Defendants can score a victory for themselves in the Invision Technologies securities class action, with Judge Martin J. Jenkins (N.D. Cal.) granting their motions to dismiss the 1934 Act claims. It seems the case centers around Invision's March 15, 2004 “press release announcing that it was being acquired by General Electric Company.” You see, it seems a few months after this announcement, “InVision issued another press release, this time saying that the DOJ and the SEC were investigating several transactions involving InVision employees located abroad, in which employees allegedly made payments to foreign officials in violation of the FCPA.”

In rejecting Plaintiffs’ complaint, Judge Jenkins said that “the language cited by Plaintiffs contains broad assertions about Defendants' duty to disclose that are vague in nature," "are not specifically directed to the March 15 Announcement," and "do not explain why that statement in particular was false or misleading.” He also commented that “obviously, Plaintiffs' factual allegations must be based upon what Defendants actually said, not upon Plaintiffs' desired interpretation of what Defendants said. Here Plaintiffs' factual allegations, even viewed in the light most favorable to Plaintiffs, do not in any way illuminate the truth or falsity of Defendants' actual Certification statements. Therefore, Plaintiffs have failed to meet their PLSRA burden in this respect.”
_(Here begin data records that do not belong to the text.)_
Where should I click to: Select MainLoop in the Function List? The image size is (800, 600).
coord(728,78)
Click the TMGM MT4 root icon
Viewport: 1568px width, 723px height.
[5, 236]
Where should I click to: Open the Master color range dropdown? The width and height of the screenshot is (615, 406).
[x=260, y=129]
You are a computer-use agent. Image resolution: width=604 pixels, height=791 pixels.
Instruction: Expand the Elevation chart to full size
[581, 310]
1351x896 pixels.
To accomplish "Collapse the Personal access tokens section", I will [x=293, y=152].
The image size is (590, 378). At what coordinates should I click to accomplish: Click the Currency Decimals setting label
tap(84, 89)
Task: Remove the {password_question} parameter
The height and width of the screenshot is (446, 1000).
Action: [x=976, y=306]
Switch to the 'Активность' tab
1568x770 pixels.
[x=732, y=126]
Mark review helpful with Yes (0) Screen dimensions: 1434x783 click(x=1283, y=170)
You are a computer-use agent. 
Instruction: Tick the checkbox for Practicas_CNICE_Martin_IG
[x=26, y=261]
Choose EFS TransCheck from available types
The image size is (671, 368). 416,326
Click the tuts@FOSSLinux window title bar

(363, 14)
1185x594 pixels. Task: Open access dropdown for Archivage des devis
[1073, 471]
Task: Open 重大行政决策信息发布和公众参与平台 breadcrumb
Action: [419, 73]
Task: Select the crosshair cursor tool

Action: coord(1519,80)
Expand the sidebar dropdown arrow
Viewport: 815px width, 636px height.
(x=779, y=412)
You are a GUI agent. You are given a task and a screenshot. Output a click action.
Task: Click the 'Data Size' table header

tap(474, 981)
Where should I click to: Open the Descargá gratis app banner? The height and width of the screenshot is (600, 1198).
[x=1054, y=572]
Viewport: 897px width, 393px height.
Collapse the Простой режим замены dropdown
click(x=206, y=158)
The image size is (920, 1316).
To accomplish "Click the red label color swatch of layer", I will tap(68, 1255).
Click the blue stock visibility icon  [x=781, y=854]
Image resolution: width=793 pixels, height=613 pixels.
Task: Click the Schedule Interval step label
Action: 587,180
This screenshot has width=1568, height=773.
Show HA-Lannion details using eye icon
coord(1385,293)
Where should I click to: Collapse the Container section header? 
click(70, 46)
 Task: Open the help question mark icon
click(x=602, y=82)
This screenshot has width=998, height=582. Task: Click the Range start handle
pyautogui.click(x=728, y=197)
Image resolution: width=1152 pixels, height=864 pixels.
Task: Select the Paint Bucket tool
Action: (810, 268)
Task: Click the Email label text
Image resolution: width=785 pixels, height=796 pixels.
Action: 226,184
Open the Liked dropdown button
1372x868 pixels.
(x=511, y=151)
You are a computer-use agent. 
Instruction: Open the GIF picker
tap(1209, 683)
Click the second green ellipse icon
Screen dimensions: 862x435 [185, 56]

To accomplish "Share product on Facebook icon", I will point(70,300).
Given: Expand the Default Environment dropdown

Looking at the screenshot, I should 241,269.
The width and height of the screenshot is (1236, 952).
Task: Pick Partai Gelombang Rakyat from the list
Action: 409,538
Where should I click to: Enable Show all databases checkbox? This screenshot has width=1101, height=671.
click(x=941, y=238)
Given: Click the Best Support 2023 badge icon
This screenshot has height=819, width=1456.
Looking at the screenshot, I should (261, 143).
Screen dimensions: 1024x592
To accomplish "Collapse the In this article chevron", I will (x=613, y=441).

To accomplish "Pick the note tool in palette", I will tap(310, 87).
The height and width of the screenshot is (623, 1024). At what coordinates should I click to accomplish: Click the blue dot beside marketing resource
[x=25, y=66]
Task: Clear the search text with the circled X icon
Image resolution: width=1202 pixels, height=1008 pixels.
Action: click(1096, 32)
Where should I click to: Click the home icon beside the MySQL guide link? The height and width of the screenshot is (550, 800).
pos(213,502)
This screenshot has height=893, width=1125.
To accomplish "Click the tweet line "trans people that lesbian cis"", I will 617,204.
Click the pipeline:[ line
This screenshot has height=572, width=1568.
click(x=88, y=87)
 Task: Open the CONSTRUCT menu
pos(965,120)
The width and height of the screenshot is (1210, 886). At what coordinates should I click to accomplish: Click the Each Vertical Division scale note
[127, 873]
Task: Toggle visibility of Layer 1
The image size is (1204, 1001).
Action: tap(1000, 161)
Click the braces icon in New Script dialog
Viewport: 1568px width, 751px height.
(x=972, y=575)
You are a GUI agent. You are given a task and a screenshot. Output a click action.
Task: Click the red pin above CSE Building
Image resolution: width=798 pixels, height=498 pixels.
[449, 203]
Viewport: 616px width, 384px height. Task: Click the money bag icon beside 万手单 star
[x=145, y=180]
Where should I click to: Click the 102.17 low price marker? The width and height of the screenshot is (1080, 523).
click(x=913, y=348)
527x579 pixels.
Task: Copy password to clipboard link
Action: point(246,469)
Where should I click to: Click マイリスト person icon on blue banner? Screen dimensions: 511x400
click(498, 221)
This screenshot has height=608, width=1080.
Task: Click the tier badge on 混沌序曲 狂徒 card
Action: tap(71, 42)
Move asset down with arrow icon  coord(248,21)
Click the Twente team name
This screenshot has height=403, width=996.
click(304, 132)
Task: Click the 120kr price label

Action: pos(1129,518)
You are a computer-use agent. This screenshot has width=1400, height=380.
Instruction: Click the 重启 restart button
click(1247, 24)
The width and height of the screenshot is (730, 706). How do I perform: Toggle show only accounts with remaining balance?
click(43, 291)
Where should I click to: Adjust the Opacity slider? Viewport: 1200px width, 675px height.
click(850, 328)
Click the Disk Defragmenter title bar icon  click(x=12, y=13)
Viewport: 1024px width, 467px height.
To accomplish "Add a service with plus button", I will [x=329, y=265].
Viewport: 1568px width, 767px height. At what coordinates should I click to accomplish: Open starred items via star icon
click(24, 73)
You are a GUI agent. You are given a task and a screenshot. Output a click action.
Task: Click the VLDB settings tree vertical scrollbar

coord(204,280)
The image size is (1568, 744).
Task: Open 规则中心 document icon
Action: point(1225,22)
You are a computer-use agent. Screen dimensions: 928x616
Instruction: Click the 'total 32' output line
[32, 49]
But all may not be lost. Judge Jenkins is going to allow Plaintiffs to submit another amended complaint, but warned that “vague assertions and allegations, scattered throughout Plaintiffs' Complaint will not serve to meet their PLSRA burden.”

You can read In re Invision, issued January 24, 2006, at 2006 U.S. Dist. LEXIS 12166.

Nugget: “In order for the Court to construe the allegations, as plead, as actually alleging the falsity of Defendants' Certification statements, the Court would have to interpret Defendants' statements well beyond their plain meaning. The Court declines to do so.”

Note: A quick check of the docket reveals that Plaintiffs have already filed an amended complaint, and that Judge Jenkins has set the oral argument on the next round of motions for June 6, 2006 at 9:30 A.M. So don't change that dial.